Thanks for you comment, though I would say that the fact that new of potent heroin isn’t new doesn’t do anything to the notion of risk in its use. Also, if you carefully look over the numbers from the timeline of the article you linked to first, you’ll catch a nice trend upwards in potency from highs of 50%-60% in the late 80s, to 70% or so in the early-mid 90s, up to 80% and higher in the late 90s and 2000s. Overall, I’d say that’s an increasing trend, though I don’t have the data to run numbers on its statistical significance; maybe someday.

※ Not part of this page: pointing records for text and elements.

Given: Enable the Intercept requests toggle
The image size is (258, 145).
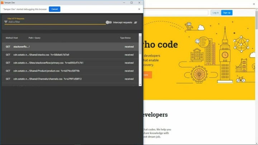Looking at the screenshot, I should click(x=109, y=23).
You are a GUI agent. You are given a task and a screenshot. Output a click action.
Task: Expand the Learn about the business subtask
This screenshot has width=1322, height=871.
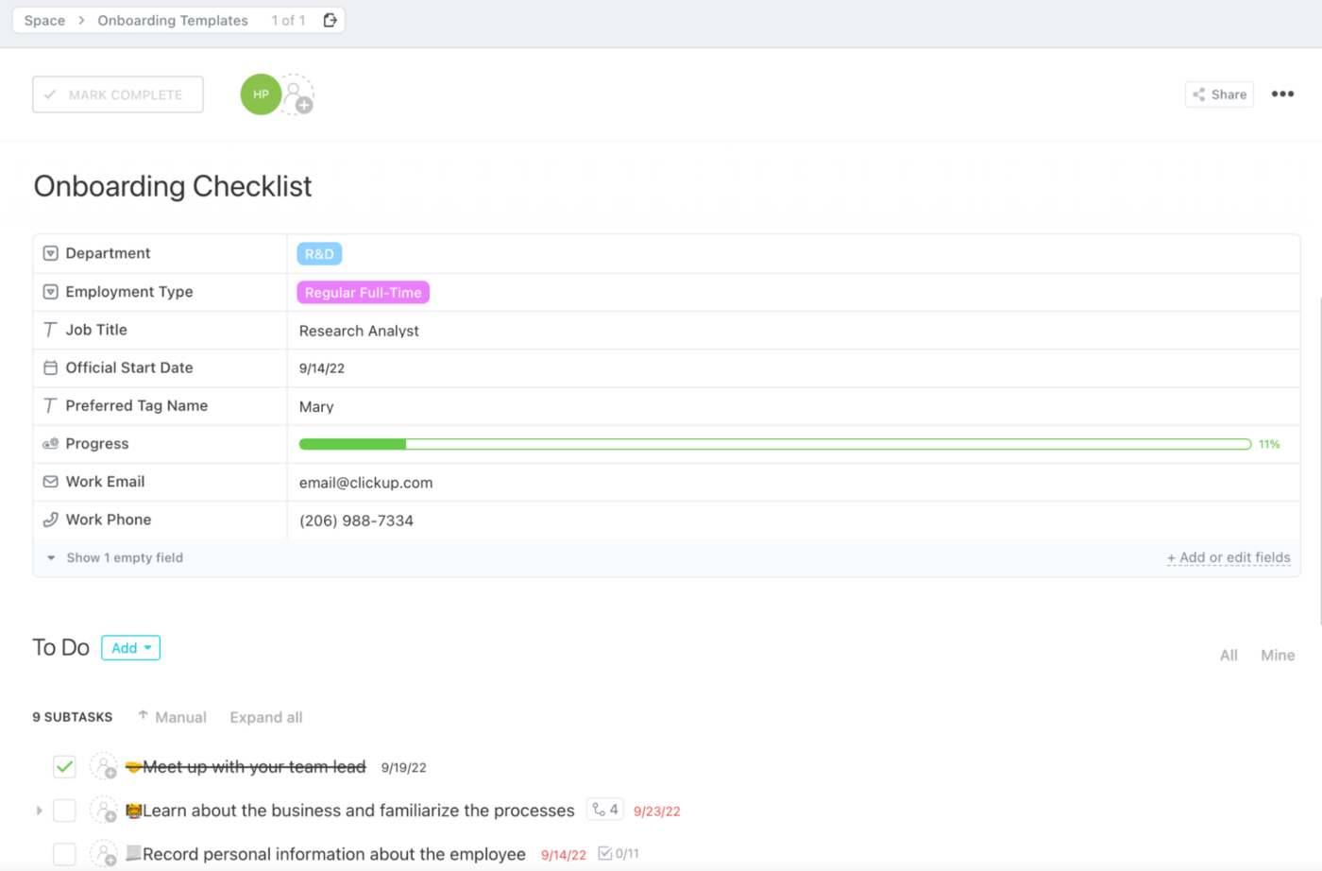click(39, 811)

Also, while there’s no question regarding the fact that most opium in the world comes from Afghanistan, I’d like to point out that the article itself simply points to the difficult reality of fighting in the country when eradicating the most profitable crop isn’t popular in any circle but is necessary to win the war. The article talks about the CIA and the U.S. government being complicit, not actively engaged, in opium production, as you suggested: “…the CIA’s covert war served as the catalyst that transformed the Afghan-Pakistan borderlands into the world’s largest heroin producing region.” Not exactly the same as the U.S. making heroin in Afghanistan…
Wait isn’t drug purity a good thing? Isn’t the problem really variability, not purity? If the addict had a consistent product with consistent effects, they would be much less likely to accidentally inject a huge dose.
That’s a great point Brandon and yes, low variability would be very helpful in reducing overdoses.